> **Article**:
====================
Robert Silliman Hillyer (June 3, 1895 – December 24, 1961) was an American poet and professor of English literature. He won a Pulitzer Prize for poetry in 1934.

Early life 
Hillyer was born in East Orange, New Jersey to an old Connecticut family. He attended Kent School in Kent, Connecticut. After high school, he attended Harvard University, graduating cum laude in 1917. While there, he was the editor of the literary magazine The Harvard Advocate, and was affiliated with the group known as the Harvard Aesthetes.

When World War I began, he went to France and volunteered for the Norton-Harjes Ambulance Corps, along with Harvard classmate John Dos Passos. Once the United States entered the war, he joined the American forces. After serving as an ambulance driver, Hillyer later returned to France to work in the US Ordnance Department. After the Armistice, Hillyer worked as a military courier for the 1919 peace conference in Paris. For a while Hillyer and John Dos Passos shared a flat in Paris and even collaborated on an unpublished novel which they called "Great Novel" (or "G.N.", or "Seven Times round the Walls of Jericho"). Eventually the novel was abandoned in 1921 even though Dos Passos  said that Hillyer's contributions had "genuineness" and "more tone than mine."

Career

Academic 
Hillyer became a professor of English at Harvard University in 1919. In the late 1920s, he taught at Trinity College and was made a member of the Epsilon chapter of the literary fraternity St. Anthony Hall in 1927.

From 1937 to 1944, he was named to the Boylston Professorship of Rhetoric and Oratory at Harvard. From 1948 to 1951 Hillyer was a visiting professor at Kenyon College. He also taught at the University of Delaware from 1952 until his death. While at Delaware Hillyer did various regular poetry readings between 1953-1960 which were recorded and are now available for listening through the university's archives.

Over his academic life, Hillyer taught a number of writers (and poets)  who later became well-known such as Theodore Roethke, James Gould Cozzens,  Howard Nemerov,  James Agee, Norman Mailer, Robert Fitzgerald and  John Simon.

Poet 
In 1919, Hillyer described himself as “a conservative and religious poet in a radical and blasphemous age." In 1934, he received a Pulitzer Prize for Poetry for his book The Collected Verse of Robert Hillyer. His work is in meter and often rhyme and he tended to write about death, love and nature. He is known for his sonnets and for poems such as "Theme and Variations" (on his war experiences) and the light "Letter to Robert Frost."
====================
> **Information supplied**:
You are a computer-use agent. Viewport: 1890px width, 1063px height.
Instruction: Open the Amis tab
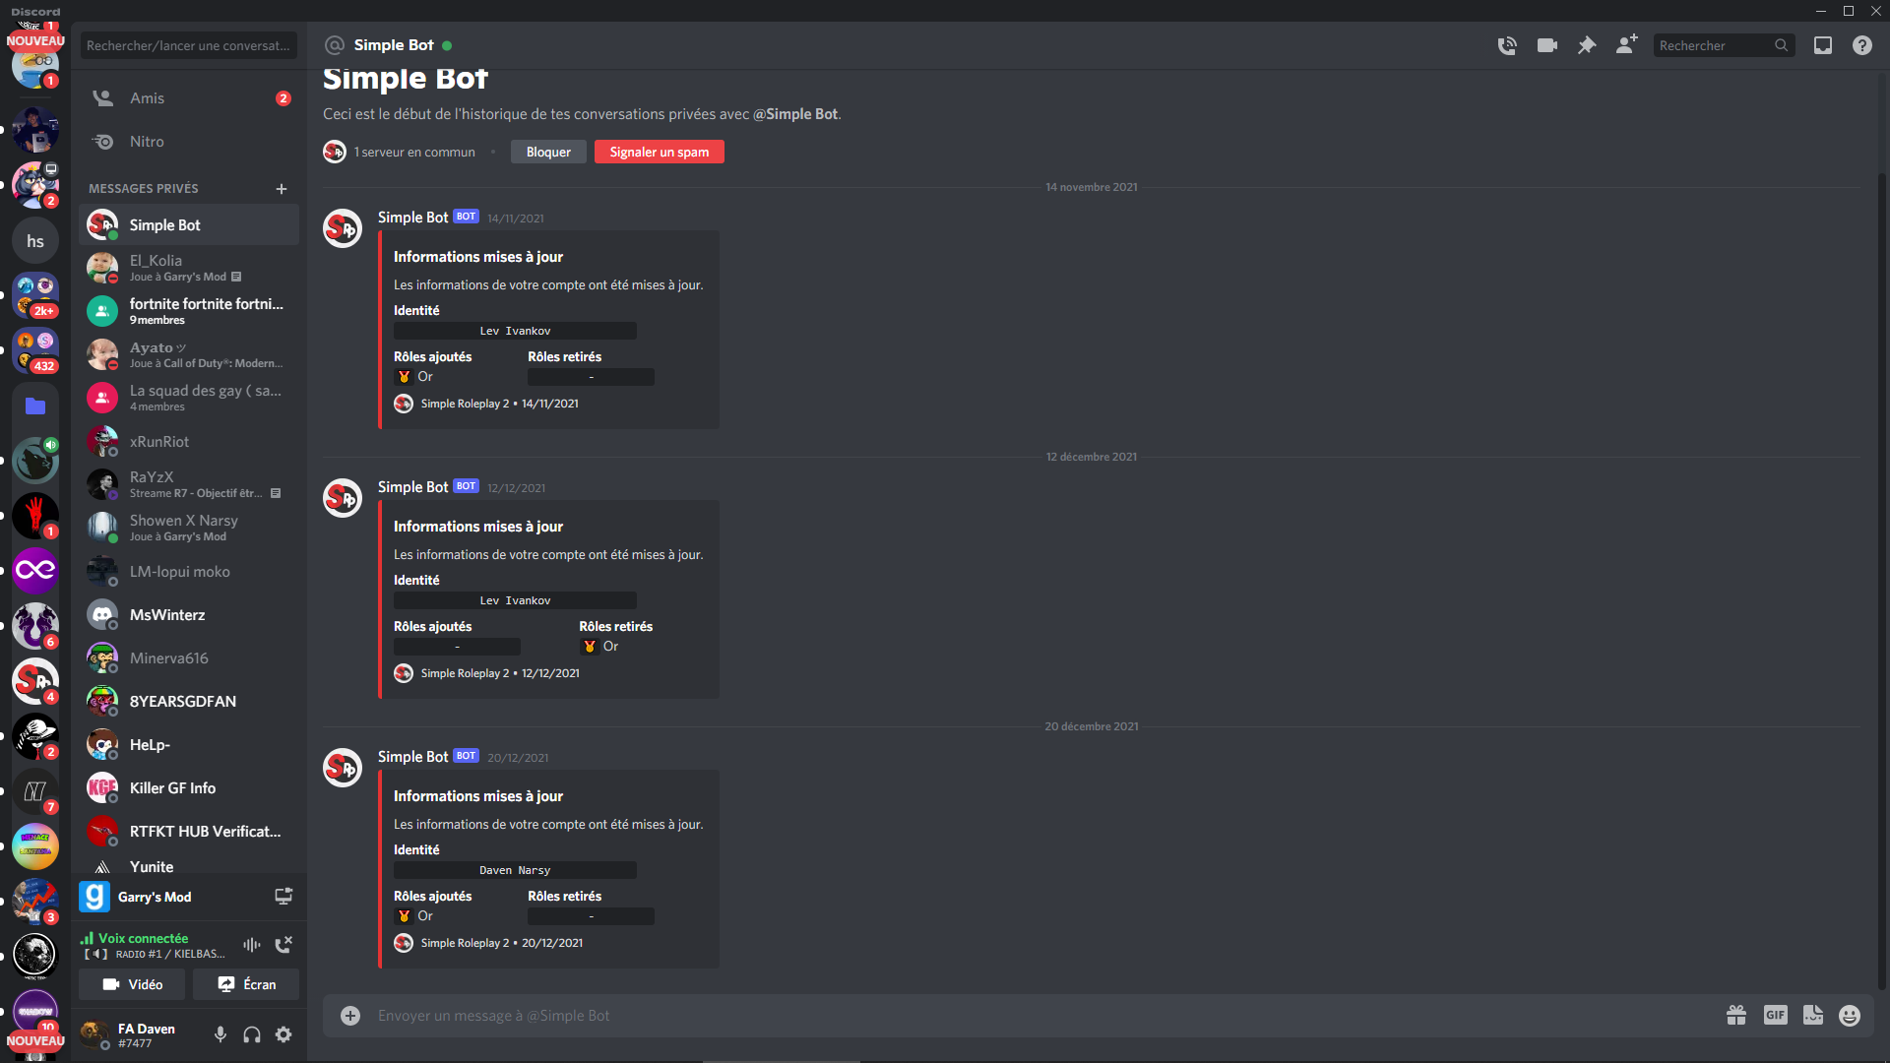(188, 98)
====================
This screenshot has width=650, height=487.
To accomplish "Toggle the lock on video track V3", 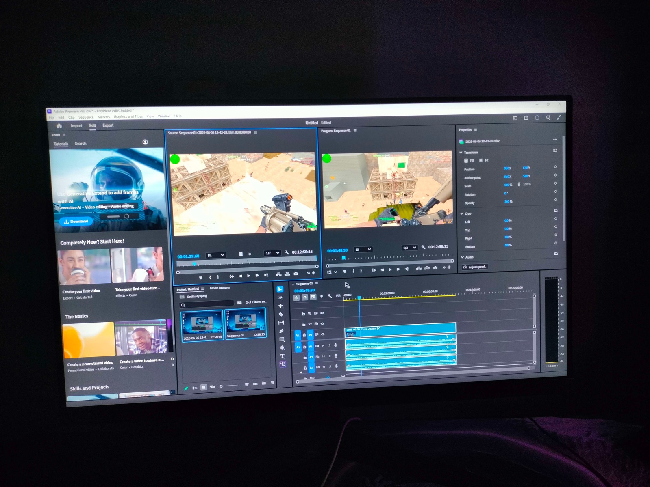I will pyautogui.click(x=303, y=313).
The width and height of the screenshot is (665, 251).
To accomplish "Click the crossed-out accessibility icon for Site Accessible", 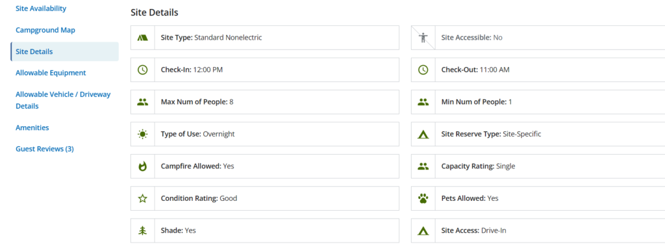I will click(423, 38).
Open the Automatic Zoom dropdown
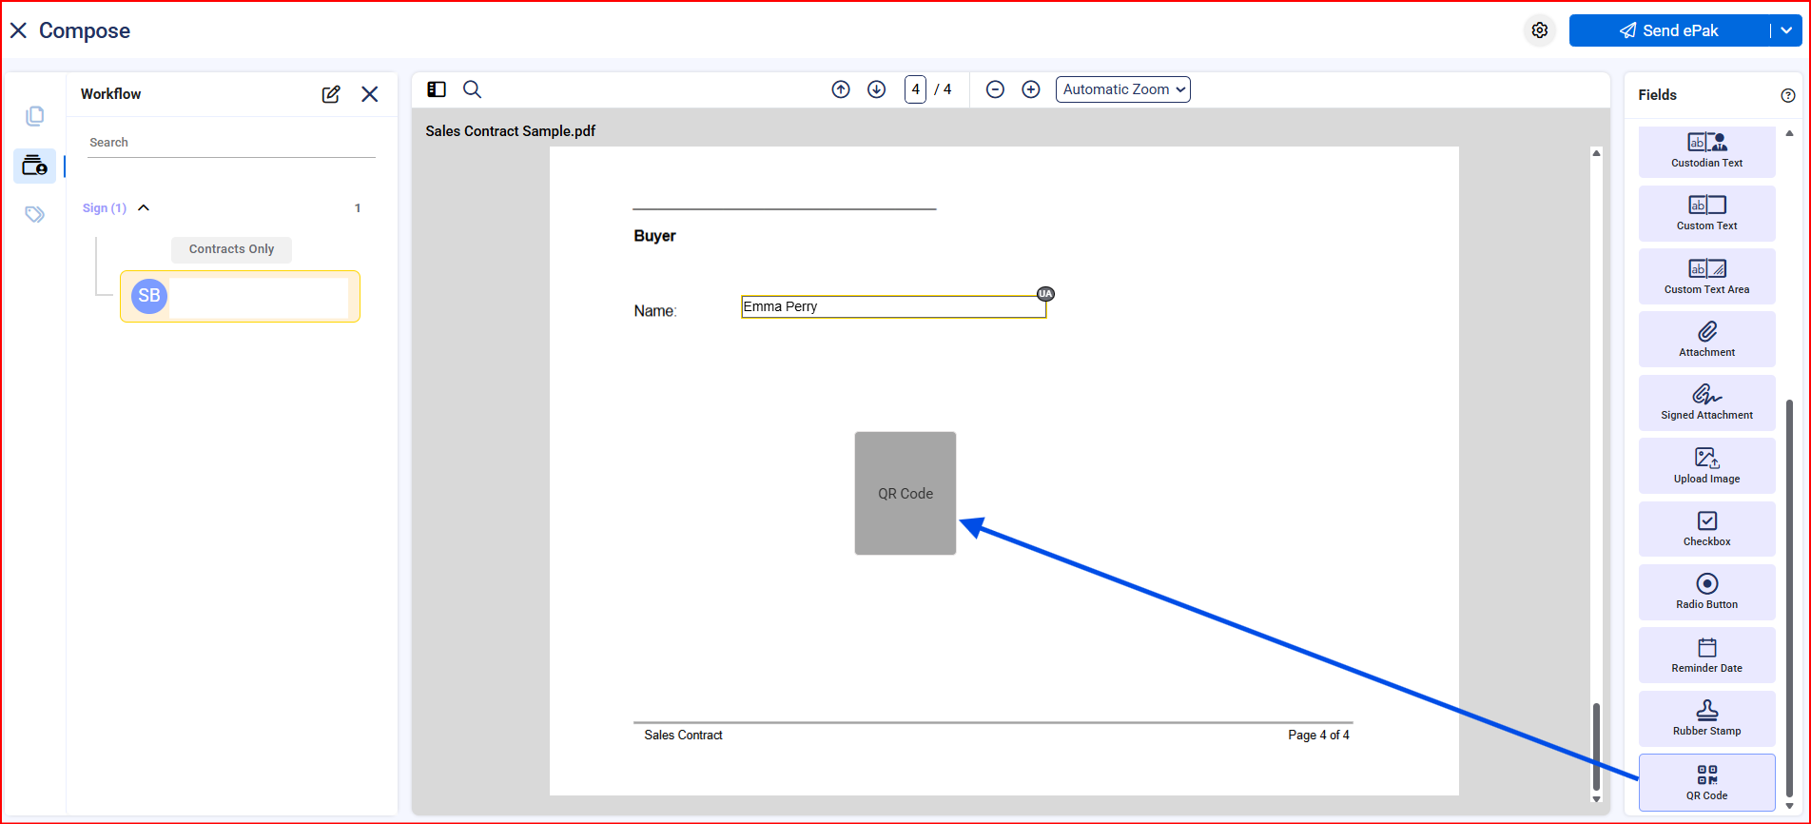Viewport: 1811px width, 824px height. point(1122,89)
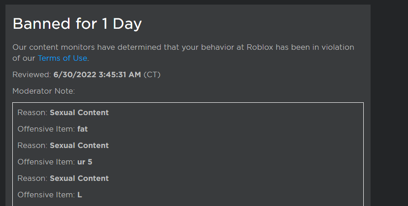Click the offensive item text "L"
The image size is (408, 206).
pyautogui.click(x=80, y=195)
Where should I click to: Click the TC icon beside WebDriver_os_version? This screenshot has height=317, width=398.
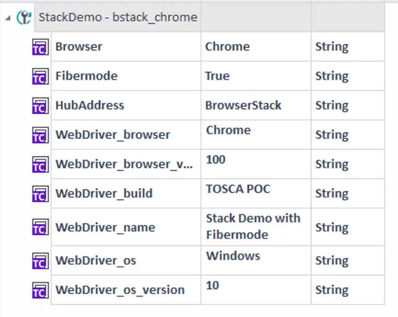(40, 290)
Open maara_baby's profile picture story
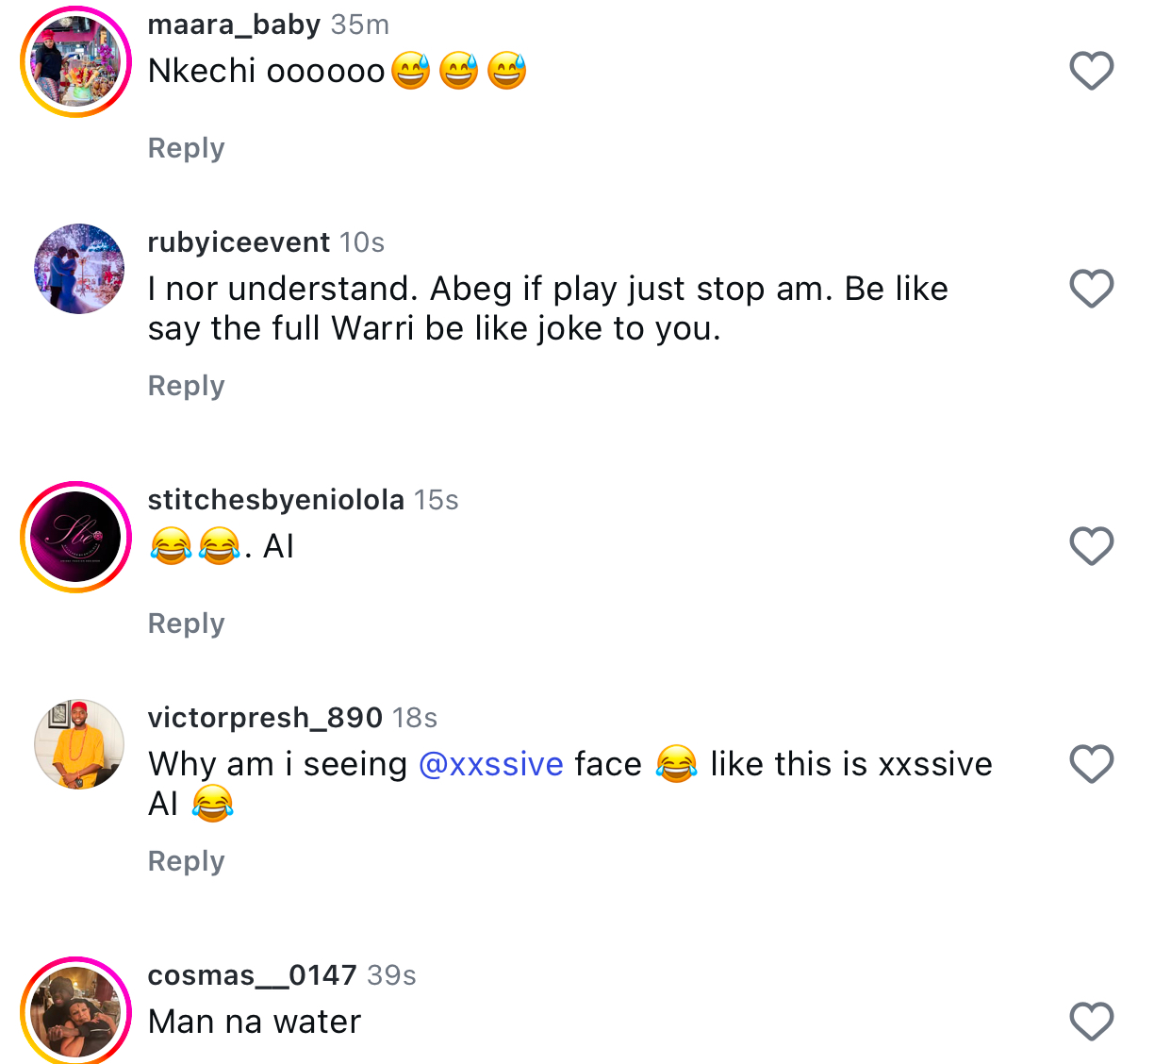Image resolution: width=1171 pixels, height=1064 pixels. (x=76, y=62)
====================
> **Tasks to complete**:
1. Decide whether each statement agrees with the article on Robert Hillyer, answering yes or no and quoting the words of the article that settle it: (a) Hillyer graduated from Harvard in 1917. (b) Hillyer and John Dos Passos published the novel they wrote together. (c) Hillyer taught at the University of Delaware until his death.
2. Write out the rows again, starting with the line that contains "Open the Automatic Zoom dropdown" and going on through the line that contains "Image resolution: width=1171", and omit the pictures.
The text and the rows were taken from unrelated sources.

> **Worked solutions**:
1.
(a) Yes: "graduating cum laude in 1917."
(b) No: "Eventually the novel was abandoned in 1921"
(c) Yes: "He also taught at the University of Delaware from 1952 until his death."

2.
Open the Automatic Zoom dropdown
Viewport: 1811px width, 824px height. point(1122,89)
Click the offensive item text "L"
The image size is (408, 206).
pyautogui.click(x=80, y=195)
Where should I click to: Click the TC icon beside WebDriver_os_version? This screenshot has height=317, width=398.
(40, 290)
Open maara_baby's profile picture story
Image resolution: width=1171 pixels, height=1064 pixels. (x=76, y=62)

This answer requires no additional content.